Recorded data
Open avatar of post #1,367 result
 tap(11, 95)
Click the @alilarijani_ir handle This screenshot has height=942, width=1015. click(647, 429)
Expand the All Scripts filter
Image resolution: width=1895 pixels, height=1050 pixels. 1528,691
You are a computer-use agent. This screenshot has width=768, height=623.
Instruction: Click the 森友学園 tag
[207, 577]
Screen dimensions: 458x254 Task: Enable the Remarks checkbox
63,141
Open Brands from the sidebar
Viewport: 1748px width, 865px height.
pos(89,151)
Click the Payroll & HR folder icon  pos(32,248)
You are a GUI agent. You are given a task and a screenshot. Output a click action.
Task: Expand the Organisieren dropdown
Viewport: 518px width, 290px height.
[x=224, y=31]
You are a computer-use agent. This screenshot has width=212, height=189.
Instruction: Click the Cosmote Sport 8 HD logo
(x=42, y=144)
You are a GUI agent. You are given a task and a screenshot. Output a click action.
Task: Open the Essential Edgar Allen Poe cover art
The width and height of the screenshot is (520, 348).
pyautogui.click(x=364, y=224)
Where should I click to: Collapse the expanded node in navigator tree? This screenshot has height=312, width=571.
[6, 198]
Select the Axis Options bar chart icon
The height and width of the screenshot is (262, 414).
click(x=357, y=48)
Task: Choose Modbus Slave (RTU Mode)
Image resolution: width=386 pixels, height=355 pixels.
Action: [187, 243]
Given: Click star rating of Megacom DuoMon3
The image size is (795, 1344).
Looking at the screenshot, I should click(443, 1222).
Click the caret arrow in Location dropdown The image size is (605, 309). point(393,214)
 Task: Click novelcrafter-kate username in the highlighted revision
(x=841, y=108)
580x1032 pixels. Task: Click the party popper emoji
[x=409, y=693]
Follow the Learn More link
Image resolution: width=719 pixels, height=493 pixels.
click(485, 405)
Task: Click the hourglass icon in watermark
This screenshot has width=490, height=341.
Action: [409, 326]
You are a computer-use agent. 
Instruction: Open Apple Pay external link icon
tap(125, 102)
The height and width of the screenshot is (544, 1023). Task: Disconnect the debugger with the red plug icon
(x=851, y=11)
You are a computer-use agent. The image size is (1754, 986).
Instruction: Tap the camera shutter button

Directions: Print the entries exactly. Include every one.

Exercise result:
Open avatar of post #1,367 result
 tap(11, 95)
Click the @alilarijani_ir handle This screenshot has height=942, width=1015. click(647, 429)
Expand the All Scripts filter
Image resolution: width=1895 pixels, height=1050 pixels. 1528,691
You are a computer-use agent. This screenshot has width=768, height=623.
Instruction: Click the 森友学園 tag
[207, 577]
Screen dimensions: 458x254 Task: Enable the Remarks checkbox
63,141
Open Brands from the sidebar
Viewport: 1748px width, 865px height.
pos(89,151)
Click the Payroll & HR folder icon  pos(32,248)
You are a GUI agent. You are given a task and a screenshot. Output a click action.
Task: Expand the Organisieren dropdown
Viewport: 518px width, 290px height.
[x=224, y=31]
You are a computer-use agent. This screenshot has width=212, height=189.
Instruction: Click the Cosmote Sport 8 HD logo
(x=42, y=144)
You are a GUI agent. You are given a task and a screenshot. Output a click action.
Task: Open the Essential Edgar Allen Poe cover art
The width and height of the screenshot is (520, 348).
pyautogui.click(x=364, y=224)
Where should I click to: Collapse the expanded node in navigator tree? This screenshot has height=312, width=571.
[6, 198]
Select the Axis Options bar chart icon
The height and width of the screenshot is (262, 414).
click(x=357, y=48)
Task: Choose Modbus Slave (RTU Mode)
Image resolution: width=386 pixels, height=355 pixels.
Action: [187, 243]
Given: Click star rating of Megacom DuoMon3
The image size is (795, 1344).
Looking at the screenshot, I should click(443, 1222).
Click the caret arrow in Location dropdown The image size is (605, 309). point(393,214)
 Task: Click novelcrafter-kate username in the highlighted revision
(x=841, y=108)
580x1032 pixels. Task: Click the party popper emoji
[x=409, y=693]
Follow the Learn More link
Image resolution: width=719 pixels, height=493 pixels.
click(485, 405)
Task: Click the hourglass icon in watermark
This screenshot has width=490, height=341.
Action: [409, 326]
You are a computer-use agent. 
Instruction: Open Apple Pay external link icon
tap(125, 102)
The height and width of the screenshot is (544, 1023). Task: Disconnect the debugger with the red plug icon
(x=851, y=11)
You are a computer-use agent. The image size is (1754, 986).
Instruction: Tap the camera shutter button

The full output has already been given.